Premiums Will Increase.

Broadly speaking, look for premiums to increase in 2016. According to the Spring Healthcare Trend Survey from Wells Fargo Insurance, 65 health insurers surveyed indicated that overall claim costs increased by 7 to 10 percent, before any changes in plan designs. Those increases and more are eventually going to show up in insurance premiums going into 2016. Indemnity-type plans seem to be showing somewhat higher claims increases than HMOs, but all types of plans are showing increases from between 7 and 10 percent.

Also contributing to claims increases: Hikes in generic drug prices, as well as the increased use of expensive specialty biotechnology drugs, including Abilify and Crestor.

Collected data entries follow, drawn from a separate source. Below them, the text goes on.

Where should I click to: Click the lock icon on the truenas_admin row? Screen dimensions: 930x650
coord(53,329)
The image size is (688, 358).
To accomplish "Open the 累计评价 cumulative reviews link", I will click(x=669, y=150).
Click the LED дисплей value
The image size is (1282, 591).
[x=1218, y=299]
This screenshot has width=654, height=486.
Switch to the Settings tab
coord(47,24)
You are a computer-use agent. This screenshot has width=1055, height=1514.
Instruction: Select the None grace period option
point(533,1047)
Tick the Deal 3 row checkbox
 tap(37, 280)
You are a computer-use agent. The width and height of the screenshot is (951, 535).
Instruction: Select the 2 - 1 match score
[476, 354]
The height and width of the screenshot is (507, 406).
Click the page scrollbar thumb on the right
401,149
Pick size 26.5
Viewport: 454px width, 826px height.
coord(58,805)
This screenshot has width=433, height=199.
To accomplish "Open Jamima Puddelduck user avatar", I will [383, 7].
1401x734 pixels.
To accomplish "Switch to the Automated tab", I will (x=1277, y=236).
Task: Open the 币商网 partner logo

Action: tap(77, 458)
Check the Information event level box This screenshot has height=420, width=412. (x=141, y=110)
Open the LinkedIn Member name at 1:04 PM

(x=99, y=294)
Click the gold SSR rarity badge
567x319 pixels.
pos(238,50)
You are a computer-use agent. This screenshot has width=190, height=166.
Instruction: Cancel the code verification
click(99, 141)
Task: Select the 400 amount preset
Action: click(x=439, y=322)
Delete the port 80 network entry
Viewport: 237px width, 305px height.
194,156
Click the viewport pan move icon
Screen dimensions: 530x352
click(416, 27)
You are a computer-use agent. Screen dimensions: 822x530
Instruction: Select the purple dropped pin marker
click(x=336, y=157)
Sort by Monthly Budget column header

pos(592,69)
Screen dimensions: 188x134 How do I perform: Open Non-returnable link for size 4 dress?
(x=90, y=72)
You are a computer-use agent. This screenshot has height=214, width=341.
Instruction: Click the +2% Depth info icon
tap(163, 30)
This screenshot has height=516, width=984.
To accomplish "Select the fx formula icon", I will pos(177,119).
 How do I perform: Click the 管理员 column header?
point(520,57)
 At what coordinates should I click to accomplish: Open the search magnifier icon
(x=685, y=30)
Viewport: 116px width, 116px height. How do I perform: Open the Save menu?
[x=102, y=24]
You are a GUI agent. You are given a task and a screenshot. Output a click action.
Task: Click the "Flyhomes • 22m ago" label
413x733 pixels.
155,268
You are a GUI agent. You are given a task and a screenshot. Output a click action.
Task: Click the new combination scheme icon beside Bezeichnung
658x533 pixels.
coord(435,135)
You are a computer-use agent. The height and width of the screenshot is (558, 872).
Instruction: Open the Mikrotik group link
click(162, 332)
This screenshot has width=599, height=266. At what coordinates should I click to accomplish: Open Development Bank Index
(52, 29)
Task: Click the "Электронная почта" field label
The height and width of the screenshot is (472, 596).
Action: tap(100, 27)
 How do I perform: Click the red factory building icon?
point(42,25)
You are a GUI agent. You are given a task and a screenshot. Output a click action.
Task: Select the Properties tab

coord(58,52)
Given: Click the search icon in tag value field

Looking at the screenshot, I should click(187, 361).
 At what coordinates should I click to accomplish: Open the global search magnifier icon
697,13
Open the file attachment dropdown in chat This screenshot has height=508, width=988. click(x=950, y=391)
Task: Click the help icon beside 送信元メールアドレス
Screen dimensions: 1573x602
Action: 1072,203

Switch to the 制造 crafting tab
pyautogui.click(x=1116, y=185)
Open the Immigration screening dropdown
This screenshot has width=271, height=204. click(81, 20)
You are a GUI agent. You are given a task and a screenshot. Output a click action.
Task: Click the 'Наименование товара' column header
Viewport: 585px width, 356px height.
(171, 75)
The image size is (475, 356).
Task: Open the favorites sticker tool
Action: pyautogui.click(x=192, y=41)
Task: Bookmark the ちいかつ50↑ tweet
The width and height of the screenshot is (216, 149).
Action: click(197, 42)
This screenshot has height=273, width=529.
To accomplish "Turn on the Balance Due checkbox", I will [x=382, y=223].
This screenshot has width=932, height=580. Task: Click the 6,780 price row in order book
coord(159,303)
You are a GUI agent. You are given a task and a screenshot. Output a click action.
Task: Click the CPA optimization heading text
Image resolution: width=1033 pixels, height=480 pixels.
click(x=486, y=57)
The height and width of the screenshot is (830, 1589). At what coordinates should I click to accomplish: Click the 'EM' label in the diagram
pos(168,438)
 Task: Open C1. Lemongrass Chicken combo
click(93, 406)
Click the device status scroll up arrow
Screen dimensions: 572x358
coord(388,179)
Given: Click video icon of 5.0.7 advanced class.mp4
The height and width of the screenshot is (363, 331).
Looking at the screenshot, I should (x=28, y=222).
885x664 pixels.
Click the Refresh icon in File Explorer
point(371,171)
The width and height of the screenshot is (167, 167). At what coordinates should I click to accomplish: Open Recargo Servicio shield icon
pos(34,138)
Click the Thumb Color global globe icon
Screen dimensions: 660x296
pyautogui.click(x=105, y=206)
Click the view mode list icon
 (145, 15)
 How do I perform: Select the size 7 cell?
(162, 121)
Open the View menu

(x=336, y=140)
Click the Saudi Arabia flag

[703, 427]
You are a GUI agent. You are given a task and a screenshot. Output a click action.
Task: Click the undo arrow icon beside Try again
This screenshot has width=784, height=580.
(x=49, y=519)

The study aside, though, we’ve already seen some major carriers with big market shares in individual states file for some major premium increases:

 

  • CareFirst Blue Cross of Maryland requested a 34 percent premium increase for its PPO plan, and another 26.7 percent hike in its HMO.

 

  • Wellmark Blue Cross of Iowa filed for a 43 percent premium increase, while Coventry asked for an 18 percent hike for its Iowa members.

 

  • Moda asked to raise premiums on its Oregon beneficiaries by 25.6 percent, and Lifewise applied for a 38.5 percent increase.

 

  • Highmark has already asked for increase of 13.5 percent to 39.65 percent in Pennsylvania, and Geisinger HMO has asked to hike their premiums by 40.6 percent to 58.4 percent.

 

  • Humana’s Georgia plan is asking for premium increases of 14.8 to 19.44 percent.[1]

 

In some cases companies are totally redesigning their plans, so there is no real direct comparison between this years’ and next years’ pricing structures.

 

Companies Will Scale Back “Cadillac” Plans.

Analysts also expect to see a series of changes to so-called “Cadillac plans,” in an effort to avoid a 40 percent surcharge on some of these plans beginning in 2018. According to the Wells Fargo survey, some 38 percent of large employer plans will be impacted, either by the tax, or by changes to these plans in the effort to avoid the tax.

The Wells Fargo survey also found that insurers expect to see continued expansion of the role of employee wellness initiatives of various stripes, and continuing pressure to narrow networks of providers.

We will also likely see some changes to network designs and an increase in the number of so-called “tiered” networks. These networks retain a narrow-network base, but also provide some more limited coverage for certain providers who are “outside the plan.” These systems seek to encourage plan participants to use in-network providers, but also allowing for some flexibility to use other providers.

The Affordable Care Act Will Not Be Repealed.

Currently, it’s far too soon to call the Presidential election, of course. But even if a Republican wins the White House, it is unlikely that the Affordable Care Act will be repealed outright following the 2016 elections. Republicans are simply unlikely to have the votes.

Politically, the stars favor Democrats for the 2016 Congressional elections. Why? 24 Republican Senators are up for reelection in 2016, compared to only 10 Democrats. That’s a substantial opportunity for Democrats to gain seats in individual races, while risking relatively few of their own. Furthermore, none of those Democrats are up for reelection in states that voted for Romney. So Republicans may well be able to retain their majority – but they will likely be unable to muster the 60 votes needed to break cloture and bring a full Obamacare repeal to the floor for a vote.